§ **AVAILABLE DATA**
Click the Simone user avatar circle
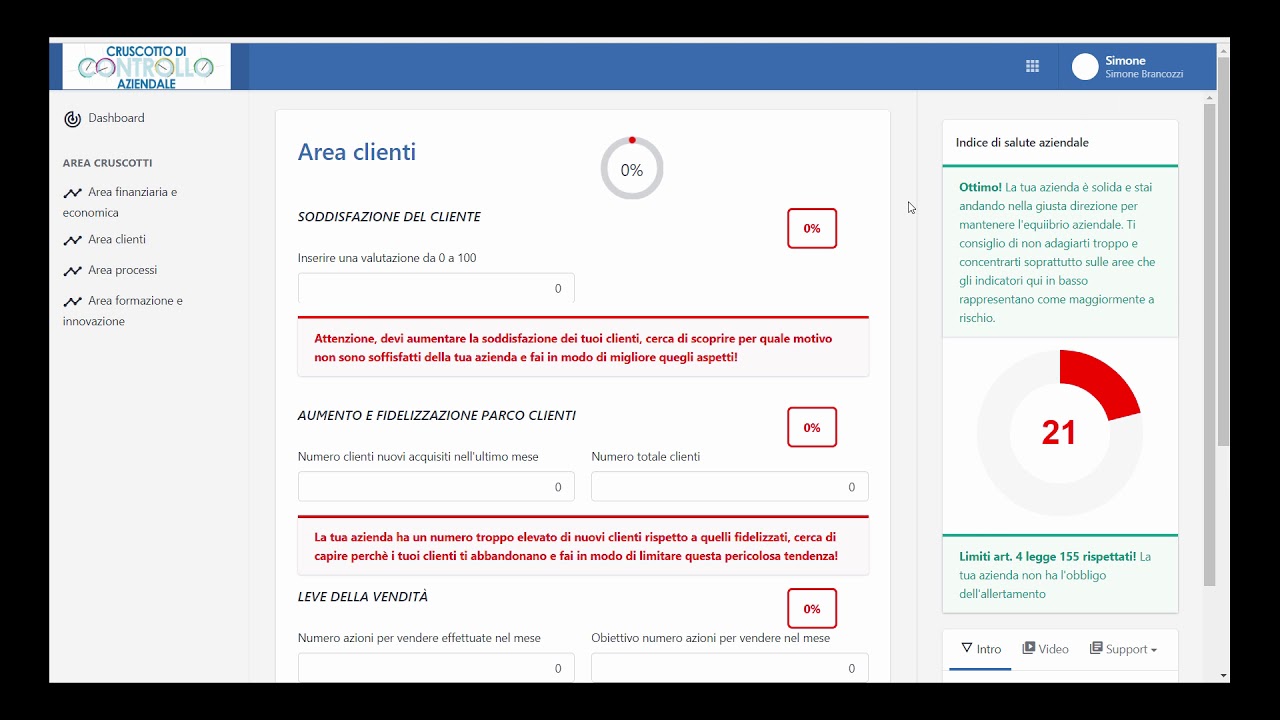1280x720 pixels. [1085, 67]
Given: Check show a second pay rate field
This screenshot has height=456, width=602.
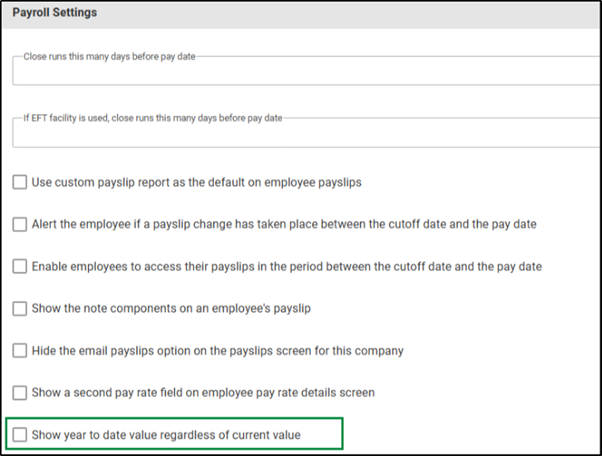Looking at the screenshot, I should pyautogui.click(x=20, y=393).
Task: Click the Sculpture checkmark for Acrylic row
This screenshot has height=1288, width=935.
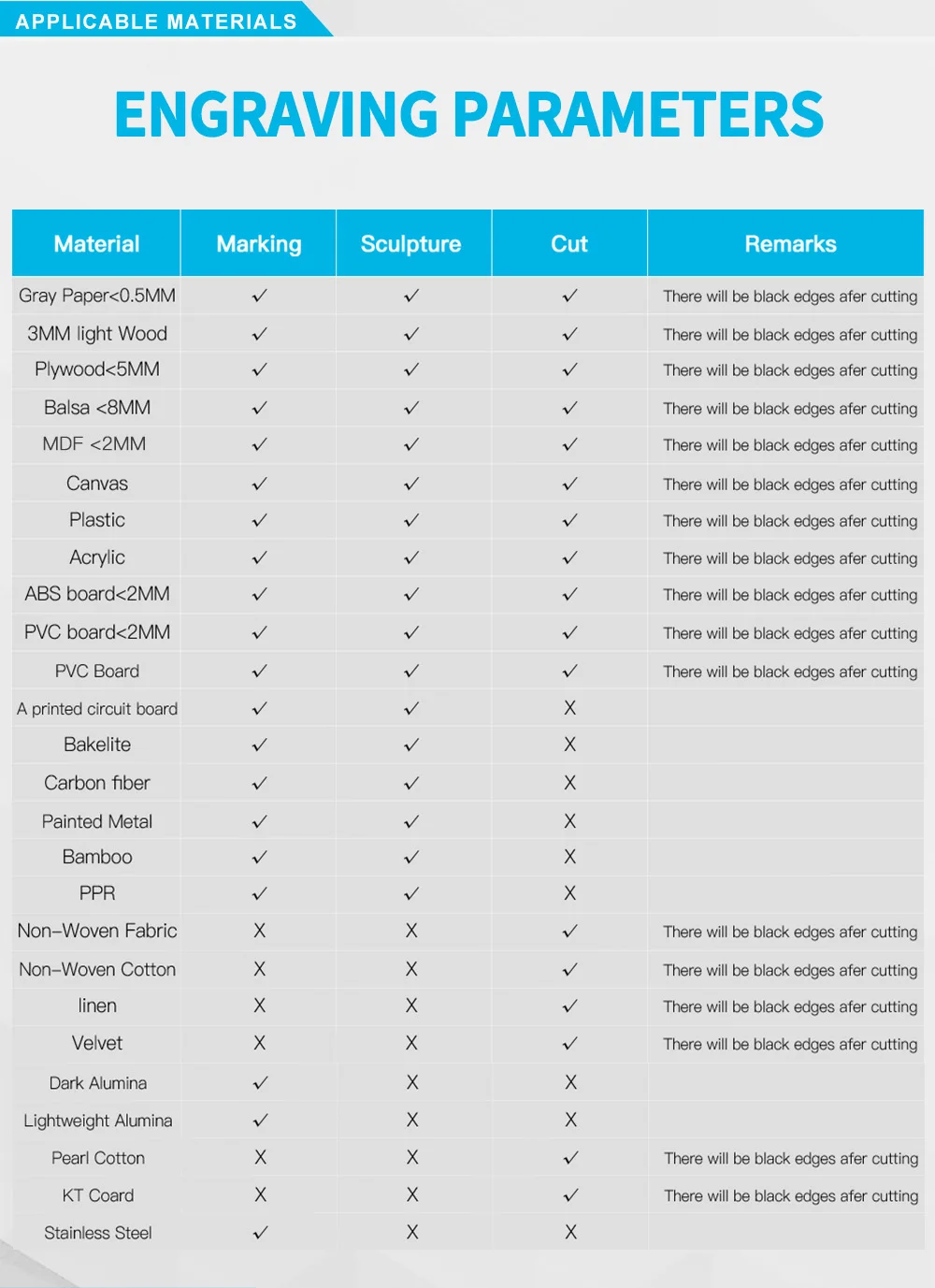Action: click(x=411, y=557)
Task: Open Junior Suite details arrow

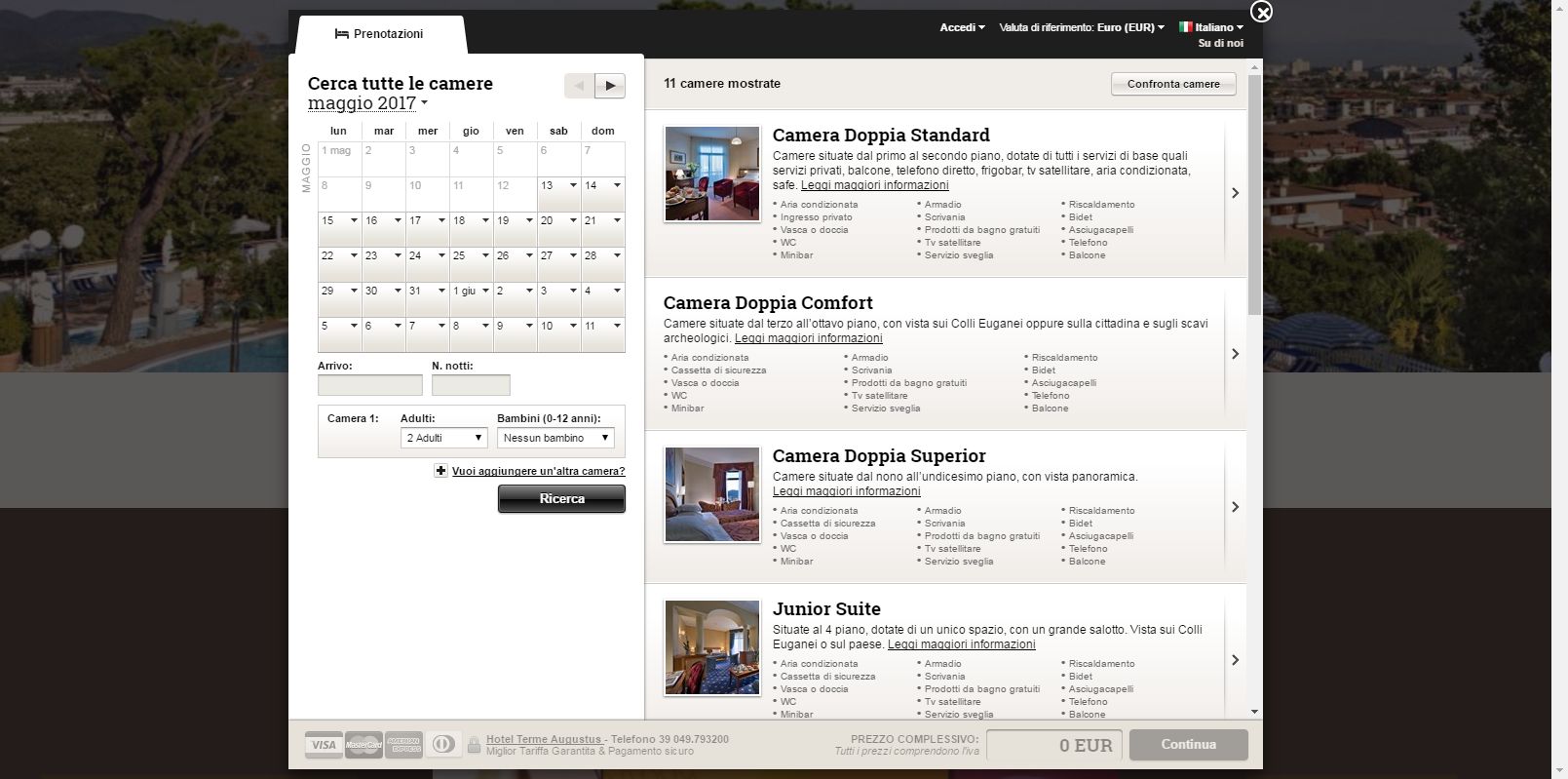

§ **ACTIVITY**
Within the entries above, find the string "Task" and return each line that holds it.

§ **OUTPUT OF THE EXERCISE**
Task: Click the Sculpture checkmark for Acrylic row
Task: Open Junior Suite details arrow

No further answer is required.